Firefox supports more AI chatbots, or none

Love it or hate it, AI assistants are slowly becoming a standard part of the browser experience. Firefox and Chrome have taken polar-opposite approaches here, both in which tools they support and in how much control they give users to turn them off. Firefox's sidebar supports five AI chatbot providers: Claude, ChatGPT, Gemini, Le Chat Mistral, and Microsoft Copilot. You can switch between them freely from the sidebar, and you're never locked into a single provider or ecosystem.

Chrome takes the opposite approach by baking Google's Gemini into several aspects of the browser. Most of these are designed to make it easier to find information, with integrations like Google's AI Mode in search or page summaries across different tabs. Daring users can even hand over the keys and ask Gemini's agentic model to book a haircut or order groceries. Other AI tools like ChatGPT or Claude require a separate extension.

For users who want to limit their exposure to AI tools, Firefox has Chrome beat there, too. The browser added a simple "Block AI enhancements" toggle that disables individual features or all current and future AI features at once. When you update the app, it will remain toggled off. Mozilla added the feature by popular demand, writing in a blog post that it "heard from many who want nothing to do with AI." No matter which side of the aisle you're on, it's good to have a choice.

Chrome is the fastest browser

In raw performance benchmarks, Chrome consistently outperforms Firefox. Testing Chrome version 143 and Firefox 146 in Speedometer v3.1 and JetStream v2.2 benchmark tools, Magic Lasso found that Chrome easily took the gold. It matched Safari in app responsiveness, as well as JavaScript and WebAssembly performance, with Firefox only managing to achieve "60-80% of the speed of the fastest browsers."

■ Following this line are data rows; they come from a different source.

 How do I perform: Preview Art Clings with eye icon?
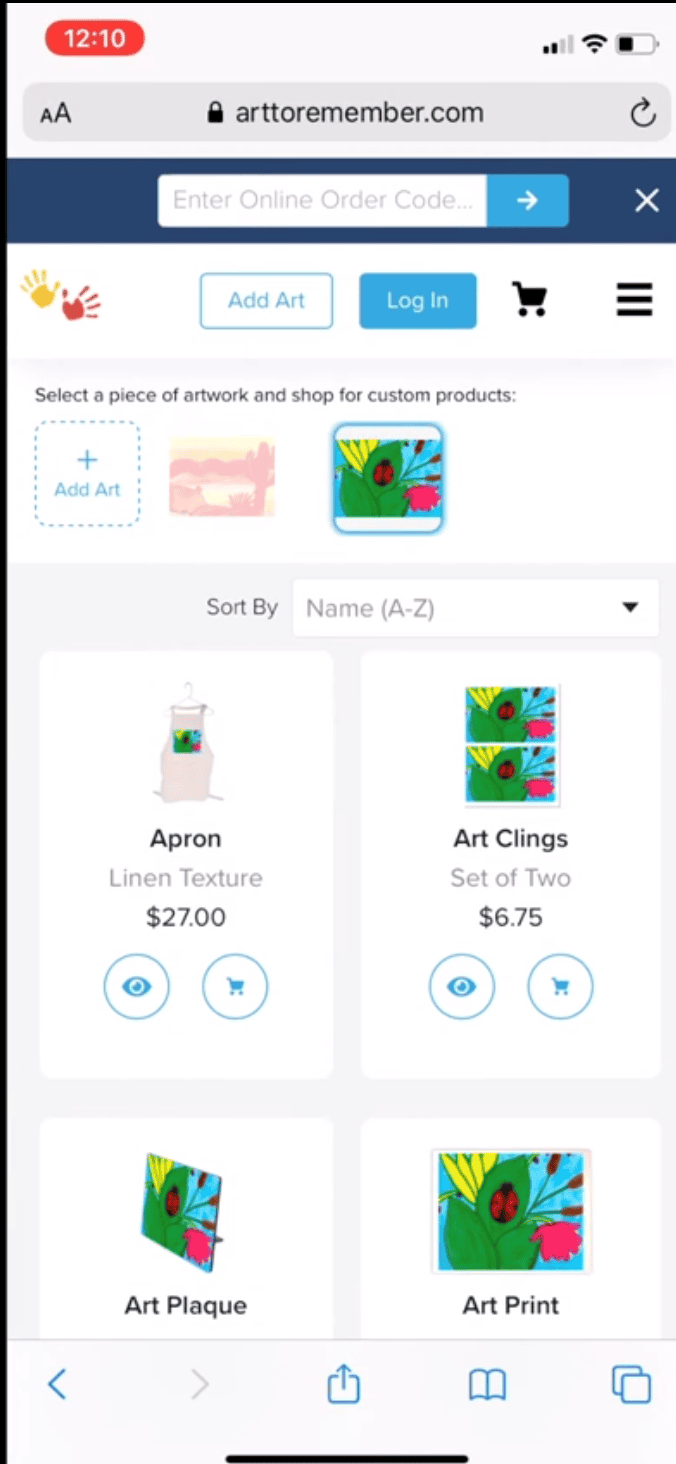point(461,987)
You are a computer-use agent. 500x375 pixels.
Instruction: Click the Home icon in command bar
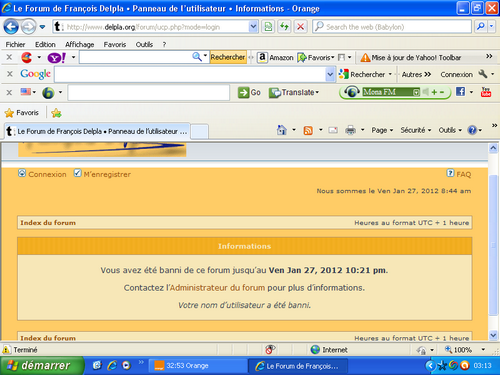click(x=282, y=130)
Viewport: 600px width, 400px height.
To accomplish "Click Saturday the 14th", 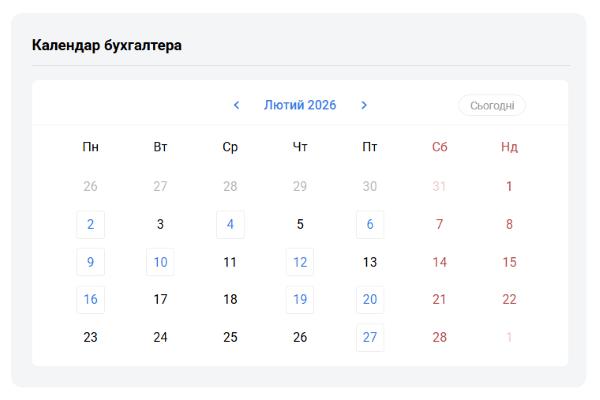I will pos(439,262).
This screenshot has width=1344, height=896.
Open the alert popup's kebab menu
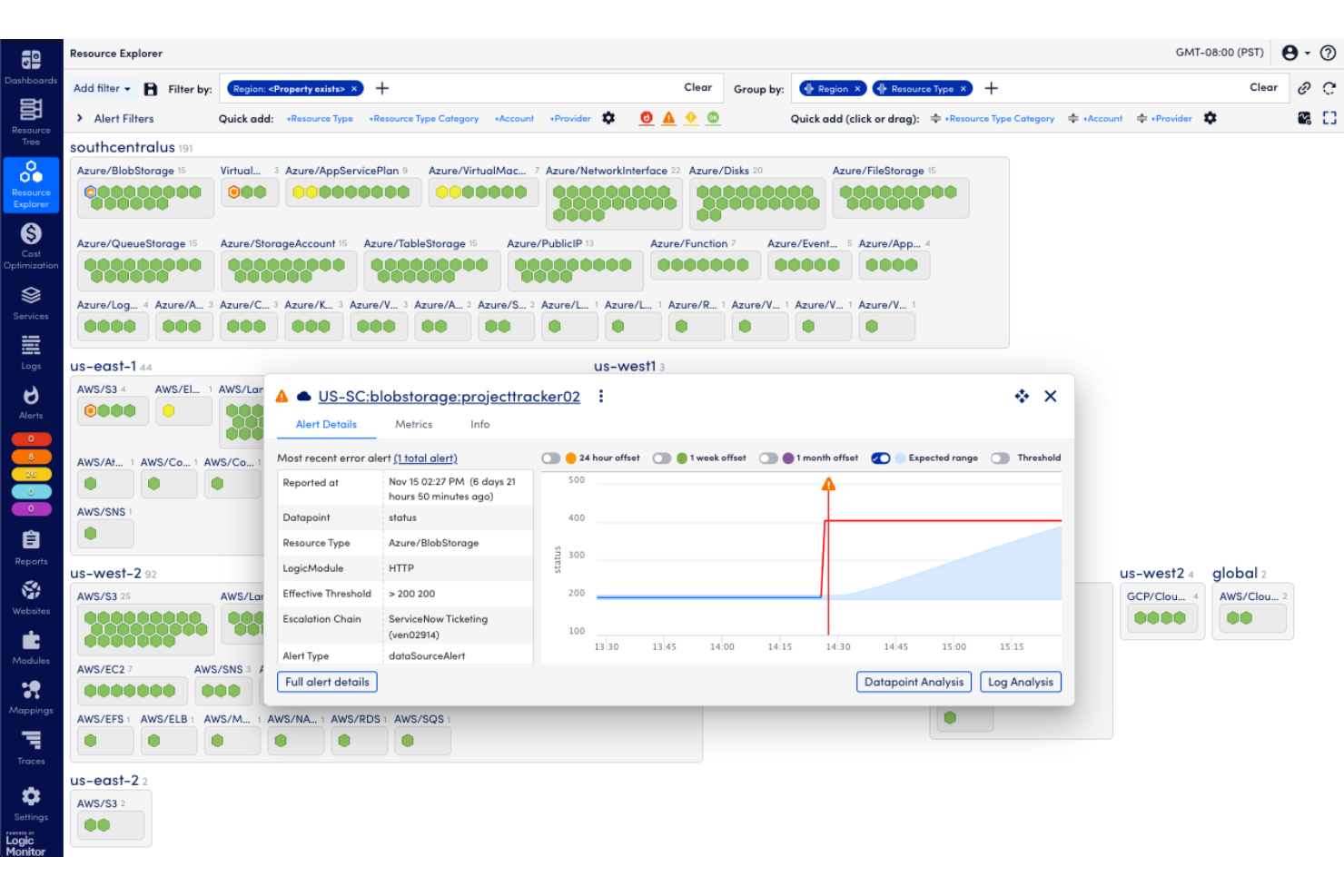tap(601, 396)

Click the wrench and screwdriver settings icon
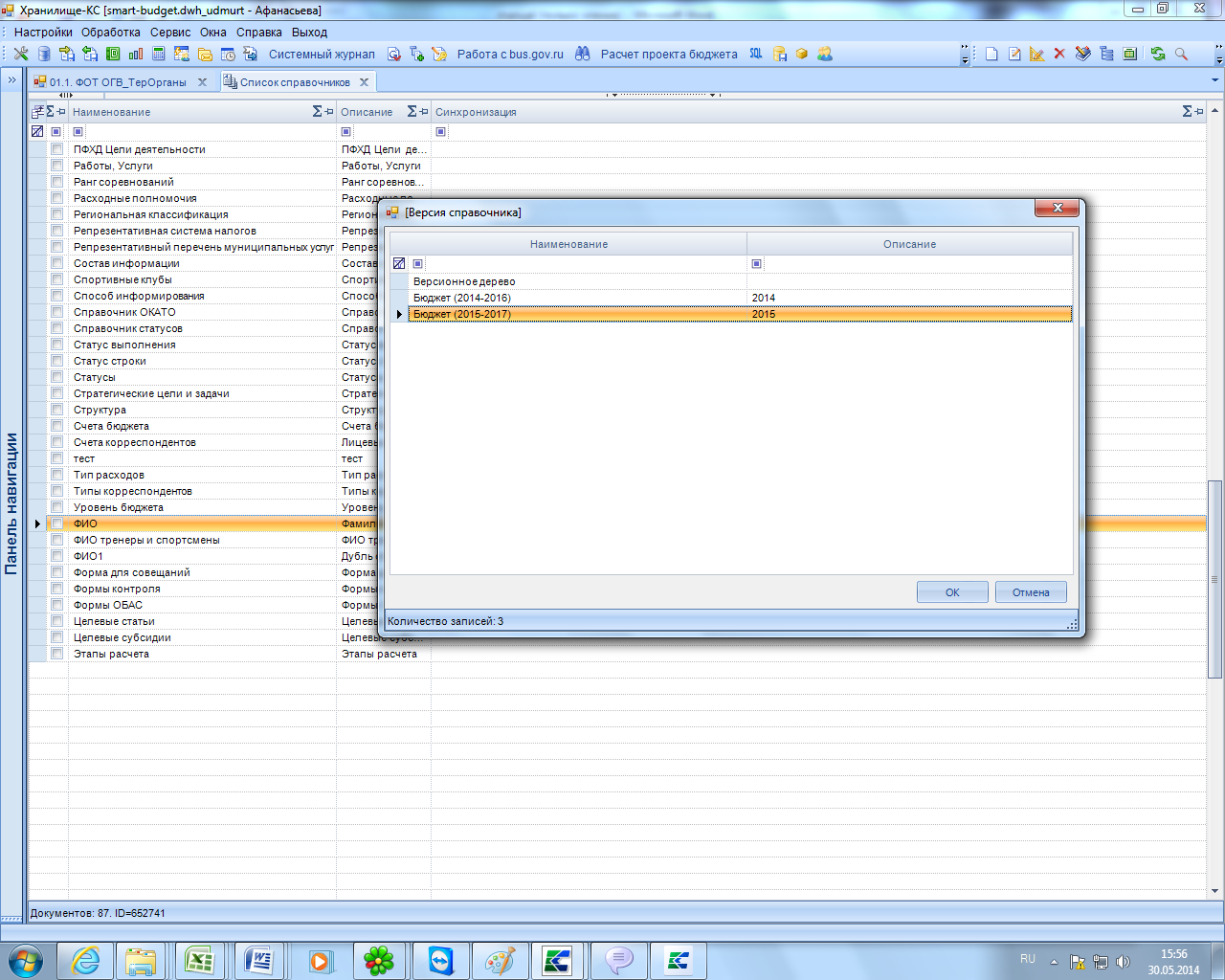coord(21,54)
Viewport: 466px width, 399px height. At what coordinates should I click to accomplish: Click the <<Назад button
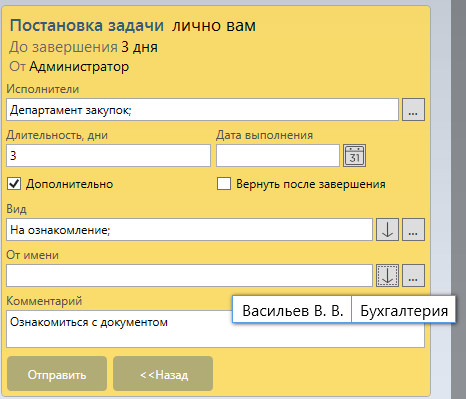[x=163, y=373]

Things look even worse for Firefox when comparing graphics performance. The same website ran the two browsers through the Motion Mark v1.3.1 benchmark, which tests for fast rendering and fluid animations. Safari took the top billing with Chrome in second, and Firefox in a distant fourth, with an average score 75% lower than Chrome. Surprisingly, it also scored worse than in the 2025 version of the test, which could indicate regressions in graphics rendering pipelines.

The picture is more nuanced in real-world use. Firefox's built-in tracker blocking also prevents resource-intensive external ads, making your browsing feel much faster than on Chrome. This is most noticeable on ad-heavy pages, and it helps make up for the underlying engine's slowness. Regardless, Chrome is clearly the speedier browser, even if you might not notice much of a difference in everyday use.

Firefox is independent from Chromium

Chrome is by far the most popular browser in the world, but its dominance extends even further when you consider the wider Chromium ecosystem. Chromium is the open-source project that forms the basis for not just the proprietary Chrome browser, but also several other popular browsers like Edge, Opera, Vivaldi, Brave, and others. Each may have differences in its interface or features, but ultimately, they're all running on Google's code.

Firefox is one of the few cross-platform alternatives to Chromium. It uses Gecko, Mozilla's own rendering engine, which implements web standards independently. That's important for the overall health of the internet, since a single company effectively monopolizing which web standards are adopted reduces choices for everyone. This is a key part of Mozilla's mission, which includes the key principle that "Individuals must have the ability to shape the internet and their own experiences on it."

Mozilla's efforts are even more important because the company is one of the only organizations involved in browser development that isn't primarily motivated by commercializing user data. It's impossible to quantify how much money Chrome makes for Google, since it's an invaluable part of funneling users into Google's services and loading more ads. To give you an idea, analysts have estimated that it drives 35% of Google's search revenue, which crossed $60 billion in Q1 2026. With that much money on the line, it's more important than ever to have credible alternatives. As Firefox head Ajit Varma said in a recent interview with PCMag, "We don't have a structure that forces us to maximize for shareholder value." The same can not be said for Chrome.